• SELECTED TEXT:
━━━━
Abstract

Introduction
Structural variation includes rearrangements (inversions and translocations) and copy number variations (CNVs), consisting of duplications, deletions, insertions, and multi-allelic variations ranging from one kilobase (kb) to several megabases of DNA, leading to possible dosage imbalances. In other words, genes that were originally understood to be present in two copies have now been revealed to sometimes exist in one, three, more than three copies, or even missing altogether. We define a CNV as a DNA segment that is 1 kb or larger and exists at variable copy numbers when referred to a reference genome. 1
So far, among the numerous insights gained from the completion of the Human Genome Project, single nucleotide polymorphisms (SNPs) have been recognized as a major source of genetic variation, which led to the speculation that the majority of phenotypic variations in humans are due to SNPs. 1 Consequently, immense amount of research has focused on developing genotyping assays and methodologies for SNP analysis, making it the most frequently assayed type of intraspecific genetic variation and the most centered gene-mapping studies with regard to the relationship between SNPs and human diseases. However, growing number of studies have confirmed that more nucleotide bases are affected by CNVs as opposed to SNPs between any two individuals, 2 and along with the advances in high-throughput technologies to detect the magnitude and location of genomic alterations within a single human genome, it is clear that large fragments of our genome have been deleted or duplicated. These structural variations can change the genes copy number that encompass the affected regions and alter gene regulation. In particular, one group of scientist conducted a pilot study in mapping the CNVs in the complete human genome, 2 which demonstrated the remarkable extent of large structural variation in the human genome, both within closely related people and between the global populations due to sizeable duplications and deletions of genomic segments. Likewise, similar studies have shown that despite the existence of powerful repair mechanisms in the human genome, CNV occurrence frequency is 100–10,000 times higher than point mutations. 3
Studies have shown that some types of genes are more prone to be copy number variables than others, such as the genes involved in immunological and neurological development, possibly due to the rapid human evolution in these two functions.4,5 On the other hand, genes that play a role in early development and mitosis, which are fundamental to life, are likely to be spared. 5 CNVs have been reported to play a role in cancer susceptibility, formation, and progression.6–8 These CNVs may be germline variants or somatic mutations. A few association studies have already elucidated the significance of CNVs as disease-susceptibility variants.9–12 In one study, CNV detected in 1,400 regions have overlaps with 14.5% of human disease-causal genes. 9 Recent studies concluded that CNV is frequently found in susceptible individuals who were predisposed to diseases such as color blindness in Mendelian disease, as well as autism, Parkinson's, HIV, cancer, and lupus in complex traits diseases.10–16
This intriguingly frequent and dynamic type of genomic variation has challenged the concept of analyzing the genome through the breakdown of a single diploid human reference genome and has also triggered more research on the techniques of detecting CNVs. Array comparative genome hybridization (aCGH) is a popular experimental technique for detecting copy number variants in genomes.17–19 aCGH requires the hybridization of fluorescently tagged differential DNA fragments from both a test genome and a reference genome to a set of probes originated from the reference genome sequence. The proportion of the test versus reference fluorescence intensity at each probe will identify the positions in the test genome that have fewer, more, or similar copy as the reference genome, which can generate a copy number profile of the test genome.17–19 These CNV profiles are generally compared across individuals in a group of interest to identify common CNVs that are shared among a portion of the group.
━━━━
• ACTION ITEM A: In the introduction on copy number variations, rewrite the paragraph that begins "Studies have shown that some types of genes" as a short bulleted list that keeps its main facts.
• ACTION ITEM B: List every disease that the introduction on copy number variations names.
• ACTION ITEM C: Pick up the introduction on copy number variations after its final sentence and continue it.
━━━━
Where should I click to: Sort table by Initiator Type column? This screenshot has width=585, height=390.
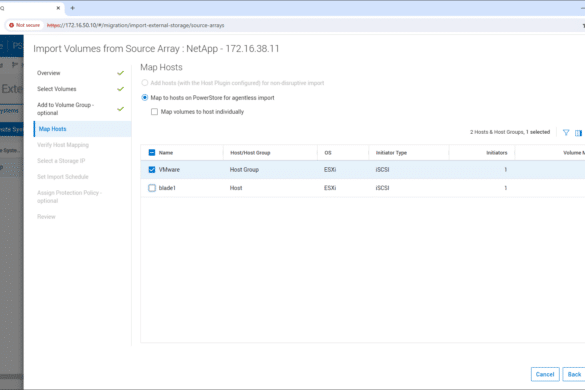tap(391, 153)
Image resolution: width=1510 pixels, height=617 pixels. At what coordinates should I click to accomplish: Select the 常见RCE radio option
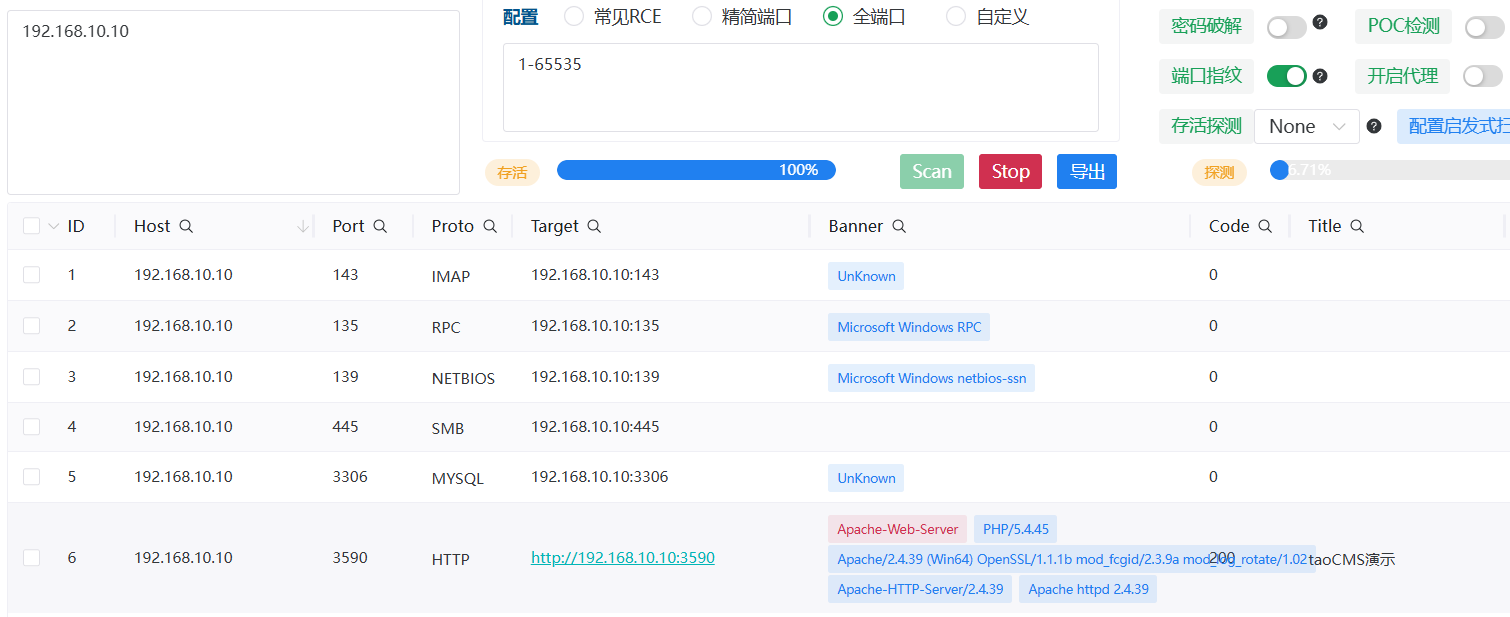[x=574, y=17]

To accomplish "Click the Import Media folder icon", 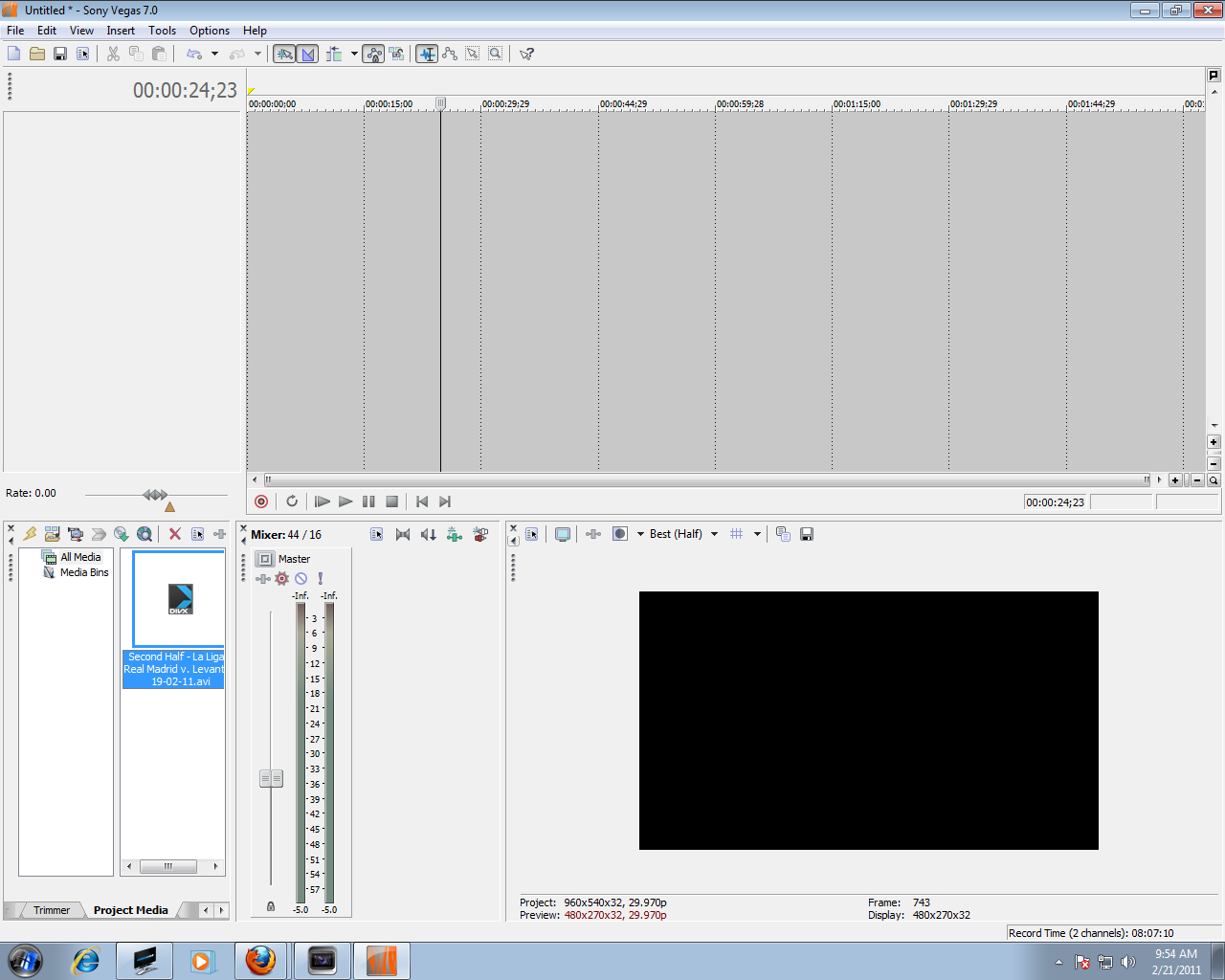I will coord(53,534).
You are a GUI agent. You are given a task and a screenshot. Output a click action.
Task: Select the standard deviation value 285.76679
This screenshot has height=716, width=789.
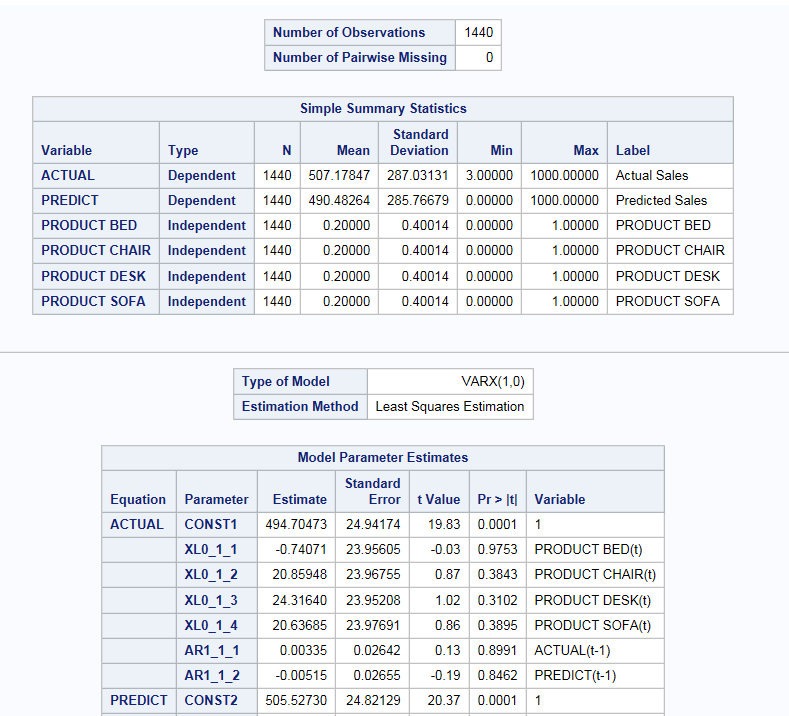pos(418,200)
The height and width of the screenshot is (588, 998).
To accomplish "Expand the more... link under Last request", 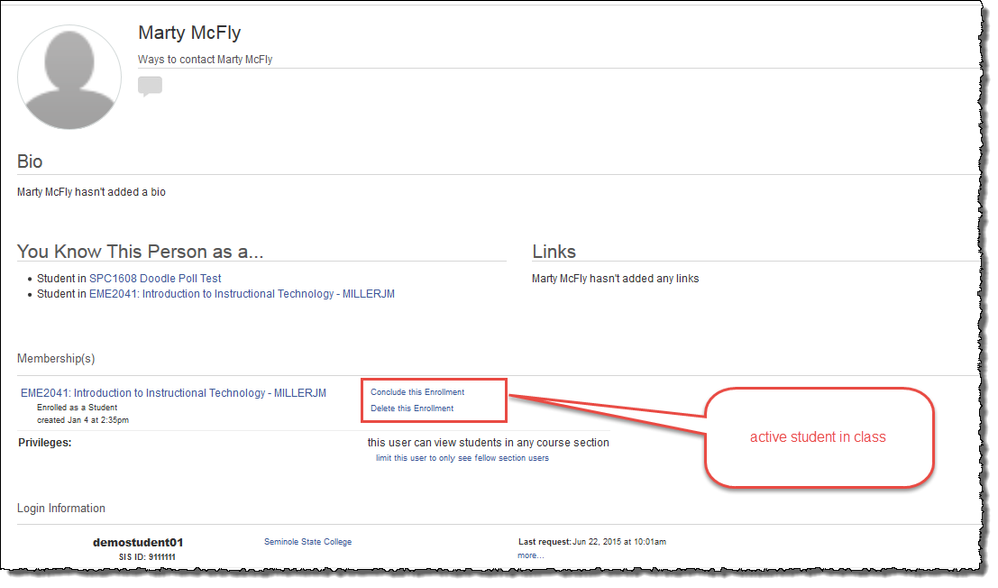I will (530, 555).
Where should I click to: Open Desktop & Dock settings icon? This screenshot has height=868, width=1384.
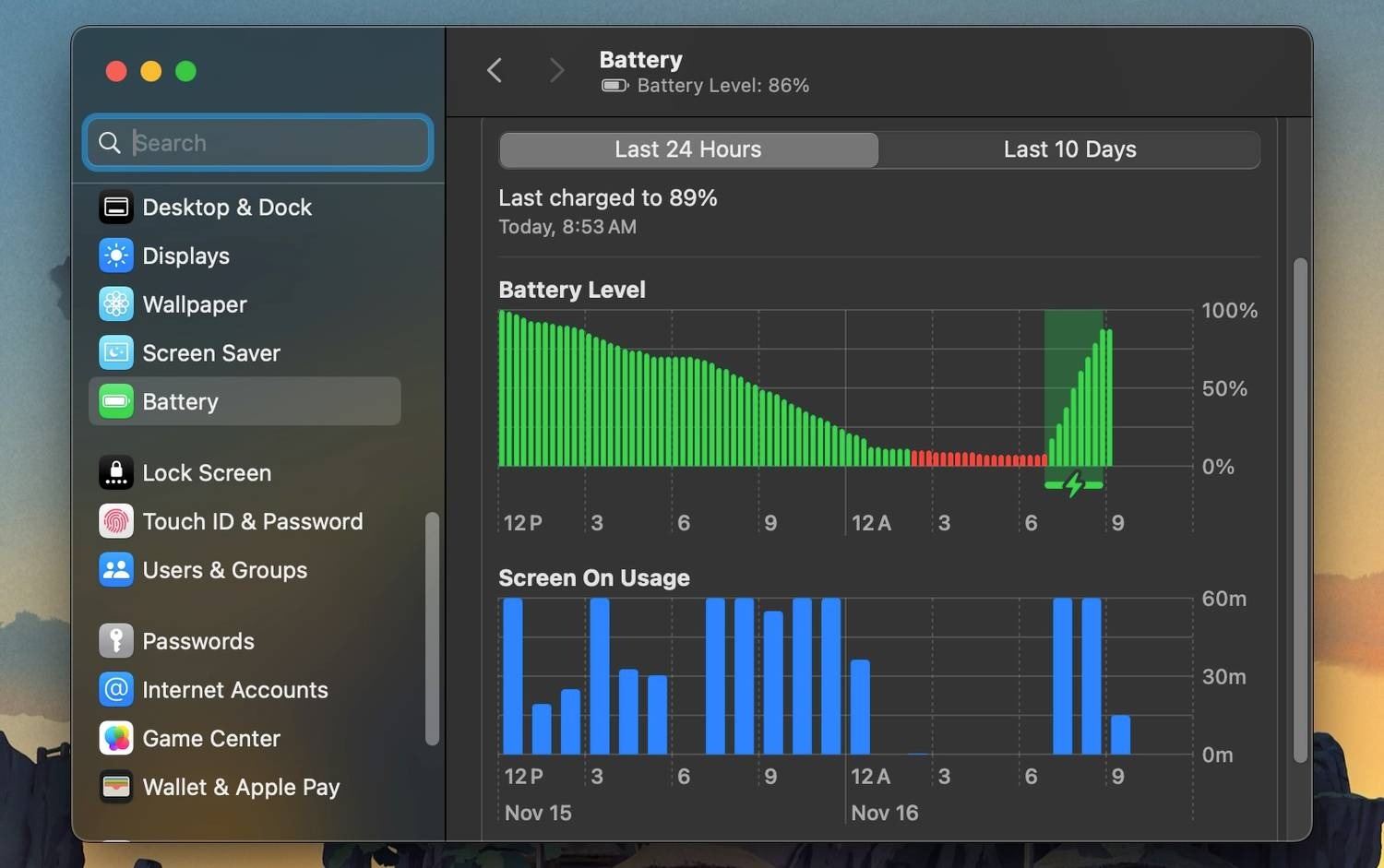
━━━━
• TASK RESULT A:
- Some genes vary in copy number more readily than others. Immunological and neurological development genes are examples, possibly because humans evolved rapidly in these two functions.
- Genes for early development and mitosis, which are fundamental to life, are likely to be spared.
- CNVs have been reported to play a role in cancer susceptibility, formation, and progression. They may be germline variants or somatic mutations.
- A few association studies have shown that CNVs matter as disease-susceptibility variants.
- In one study, CNVs detected in 1,400 regions overlapped with 14.5% of human disease-causal genes.
- CNV is frequently found in individuals predisposed to color blindness (a Mendelian disease). It is also found in those predisposed to autism, Parkinson's, HIV, cancer, and lupus (complex traits diseases).

• TASK RESULT B:
- color blindness
- autism
- Parkinson's
- HIV
- cancer
- lupus

• TASK RESULT C:
Another method that is popular for CNV detection and analysis is by using high-throughput array technologies for SNP genotyping from commercial companies such as Affymetrix and Illumina, due to their ability to perform a dual role for both SNP-based and CNV-based association studies. One widely used array is the Affymetrix genome-wide human SNP array 6.0 (Affy6), which is an array platform that aims to perform both high-density SNP genotyping and high-resolution CNV discovery simultaneously. Aside from the 906,600 SNP probe sets, the Affy6 array also contains 946,000 copy number probe sets that can be used to assess chromosomal copy number changes in regions of the genome that are not well covered by SNPs.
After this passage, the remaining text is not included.